Segment Start: Records shown

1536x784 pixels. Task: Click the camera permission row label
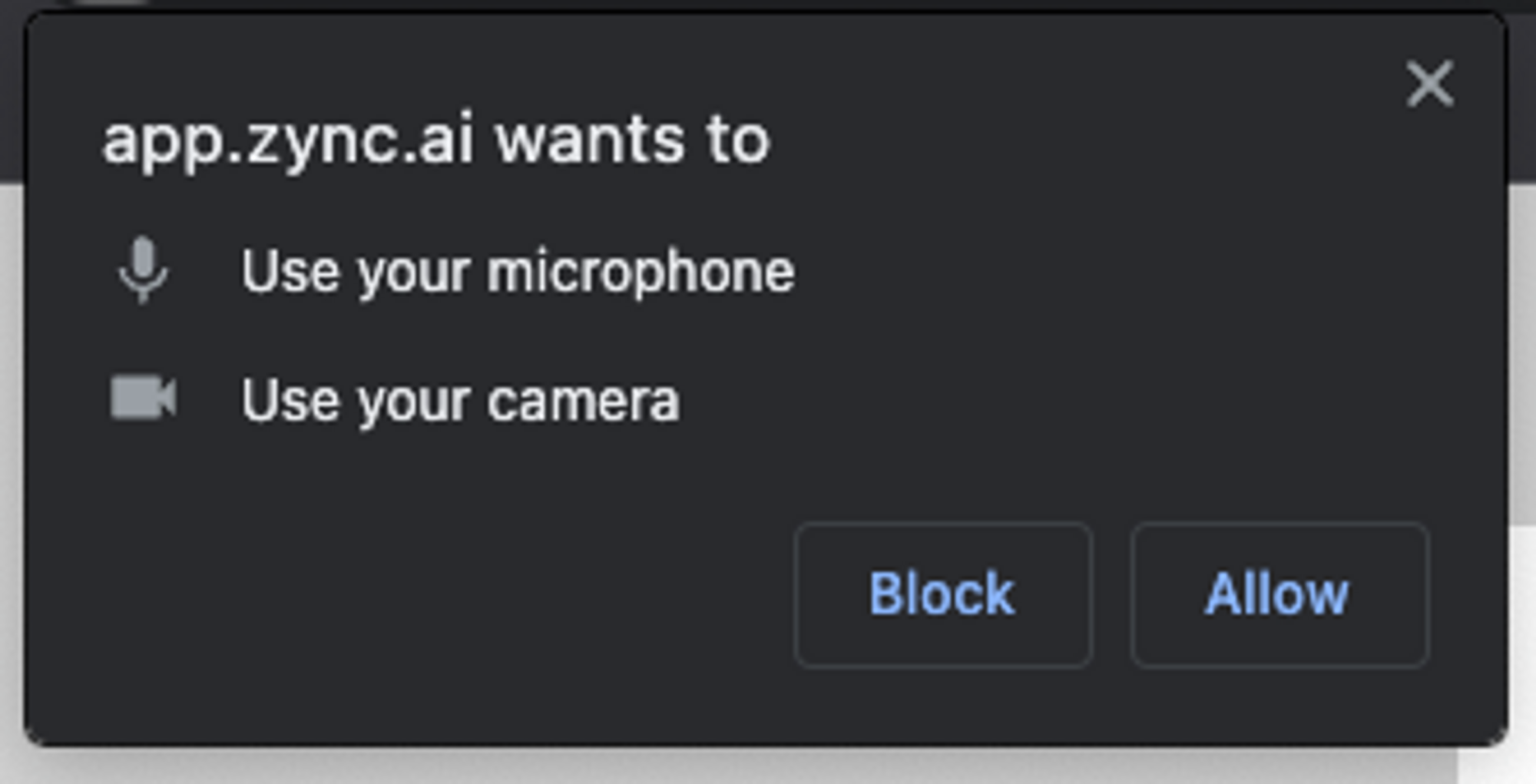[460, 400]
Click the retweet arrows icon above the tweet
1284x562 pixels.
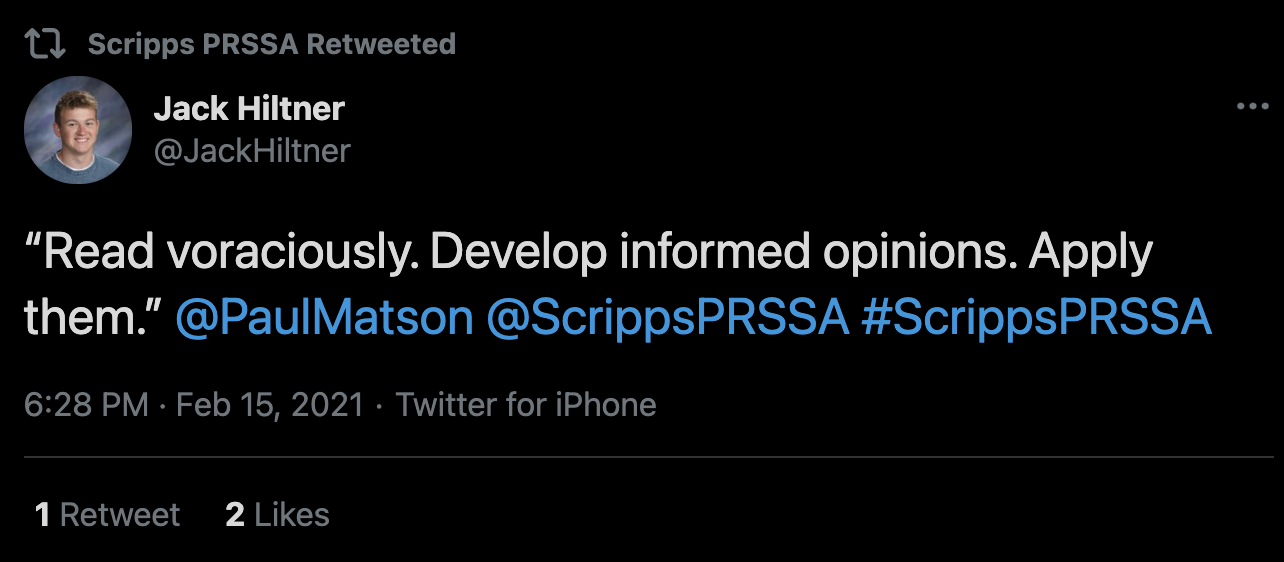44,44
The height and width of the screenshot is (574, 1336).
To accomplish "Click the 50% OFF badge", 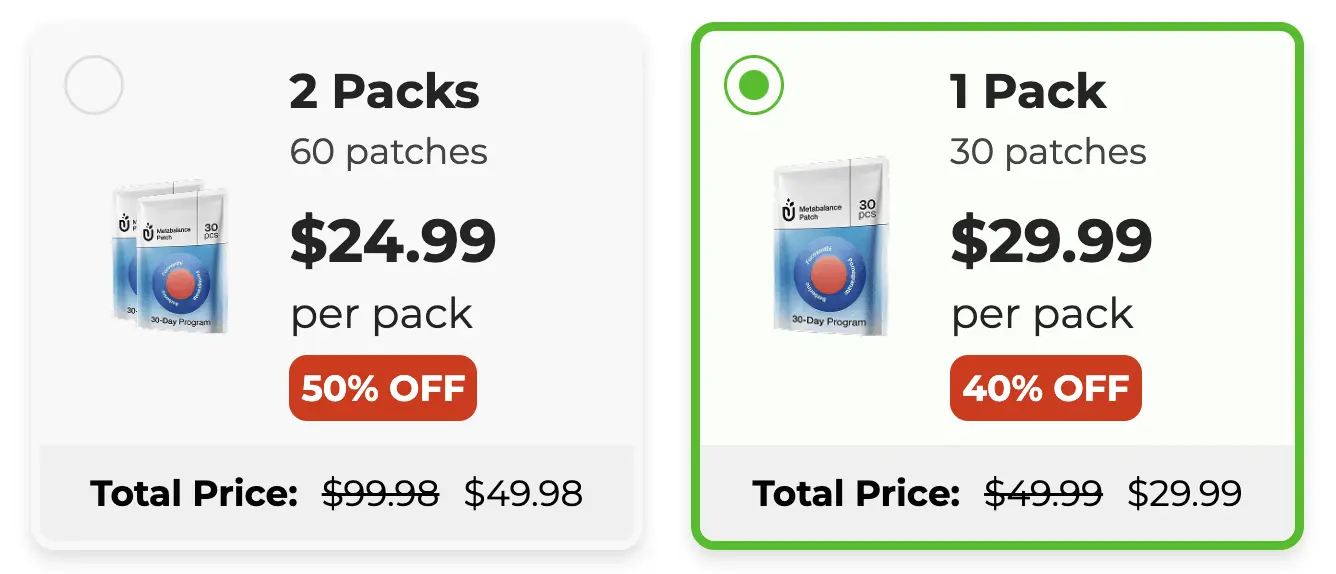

Segment End: Records shown

Without carrying over any pictures, retype the records above exactly.

§ **Task output**:
1536x784 pixels. Task: Click the camera permission row label
[460, 400]
Click the retweet arrows icon above the tweet
1284x562 pixels.
44,44
The height and width of the screenshot is (574, 1336).
To accomplish "Click the 50% OFF badge", 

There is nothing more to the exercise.